- [INSTRUCTIONS TO FOLLOW] A word-for-word restatement of the whole listing is the expected answer.

*** SUPPLIED RECORDS ***

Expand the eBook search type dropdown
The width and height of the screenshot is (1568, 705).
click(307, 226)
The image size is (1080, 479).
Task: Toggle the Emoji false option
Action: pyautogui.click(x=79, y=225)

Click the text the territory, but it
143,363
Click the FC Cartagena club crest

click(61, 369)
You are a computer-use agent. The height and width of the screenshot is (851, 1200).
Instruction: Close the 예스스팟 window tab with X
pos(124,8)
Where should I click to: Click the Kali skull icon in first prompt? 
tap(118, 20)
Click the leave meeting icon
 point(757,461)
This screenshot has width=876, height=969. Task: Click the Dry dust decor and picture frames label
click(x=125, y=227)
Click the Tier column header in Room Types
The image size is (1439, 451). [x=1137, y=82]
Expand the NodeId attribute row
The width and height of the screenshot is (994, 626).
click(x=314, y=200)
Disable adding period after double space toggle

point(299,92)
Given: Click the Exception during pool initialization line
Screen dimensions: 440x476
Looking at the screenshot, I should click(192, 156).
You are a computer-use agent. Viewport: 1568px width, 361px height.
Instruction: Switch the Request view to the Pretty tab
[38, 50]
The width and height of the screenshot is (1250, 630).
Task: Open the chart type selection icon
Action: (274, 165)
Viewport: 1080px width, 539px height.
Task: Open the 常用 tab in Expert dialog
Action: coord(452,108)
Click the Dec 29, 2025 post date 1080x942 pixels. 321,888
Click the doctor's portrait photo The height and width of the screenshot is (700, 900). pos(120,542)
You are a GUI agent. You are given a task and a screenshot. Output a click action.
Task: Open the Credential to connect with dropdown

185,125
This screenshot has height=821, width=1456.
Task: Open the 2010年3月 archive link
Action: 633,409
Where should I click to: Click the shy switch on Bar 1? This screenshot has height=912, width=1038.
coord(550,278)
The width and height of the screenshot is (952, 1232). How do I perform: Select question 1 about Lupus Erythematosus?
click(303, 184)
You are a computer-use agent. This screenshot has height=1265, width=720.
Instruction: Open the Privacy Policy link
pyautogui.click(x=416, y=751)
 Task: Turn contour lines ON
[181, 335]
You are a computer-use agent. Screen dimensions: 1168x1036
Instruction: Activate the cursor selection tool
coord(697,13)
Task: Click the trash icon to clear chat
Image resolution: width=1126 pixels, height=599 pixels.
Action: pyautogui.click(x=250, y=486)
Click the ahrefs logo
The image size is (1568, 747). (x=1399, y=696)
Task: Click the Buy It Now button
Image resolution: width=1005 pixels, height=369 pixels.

*** End of SUPPLIED RECORDS ***

- [SOLUTION TO THIS EXERCISE]
Expand the eBook search type dropdown
The width and height of the screenshot is (1568, 705).
click(307, 226)
The image size is (1080, 479).
Task: Toggle the Emoji false option
Action: pyautogui.click(x=79, y=225)

Click the text the territory, but it
143,363
Click the FC Cartagena club crest

click(61, 369)
You are a computer-use agent. The height and width of the screenshot is (851, 1200).
Instruction: Close the 예스스팟 window tab with X
pos(124,8)
Where should I click to: Click the Kali skull icon in first prompt? 
tap(118, 20)
Click the leave meeting icon
 point(757,461)
This screenshot has width=876, height=969. Task: Click the Dry dust decor and picture frames label
click(x=125, y=227)
Click the Tier column header in Room Types
The image size is (1439, 451). [x=1137, y=82]
Expand the NodeId attribute row
The width and height of the screenshot is (994, 626).
click(x=314, y=200)
Disable adding period after double space toggle

point(299,92)
Given: Click the Exception during pool initialization line
Screen dimensions: 440x476
Looking at the screenshot, I should click(192, 156).
You are a computer-use agent. Viewport: 1568px width, 361px height.
Instruction: Switch the Request view to the Pretty tab
[38, 50]
The width and height of the screenshot is (1250, 630).
Task: Open the chart type selection icon
Action: (274, 165)
Viewport: 1080px width, 539px height.
Task: Open the 常用 tab in Expert dialog
Action: coord(452,108)
Click the Dec 29, 2025 post date 1080x942 pixels. 321,888
Click the doctor's portrait photo The height and width of the screenshot is (700, 900). pos(120,542)
You are a GUI agent. You are given a task and a screenshot. Output a click action.
Task: Open the Credential to connect with dropdown

185,125
This screenshot has height=821, width=1456.
Task: Open the 2010年3月 archive link
Action: 633,409
Where should I click to: Click the shy switch on Bar 1? This screenshot has height=912, width=1038.
coord(550,278)
The width and height of the screenshot is (952, 1232). How do I perform: Select question 1 about Lupus Erythematosus?
click(303, 184)
You are a computer-use agent. This screenshot has height=1265, width=720.
Instruction: Open the Privacy Policy link
pyautogui.click(x=416, y=751)
 Task: Turn contour lines ON
[181, 335]
You are a computer-use agent. Screen dimensions: 1168x1036
Instruction: Activate the cursor selection tool
coord(697,13)
Task: Click the trash icon to clear chat
Image resolution: width=1126 pixels, height=599 pixels.
Action: pyautogui.click(x=250, y=486)
Click the ahrefs logo
The image size is (1568, 747). (x=1399, y=696)
Task: Click the Buy It Now button
Image resolution: width=1005 pixels, height=369 pixels.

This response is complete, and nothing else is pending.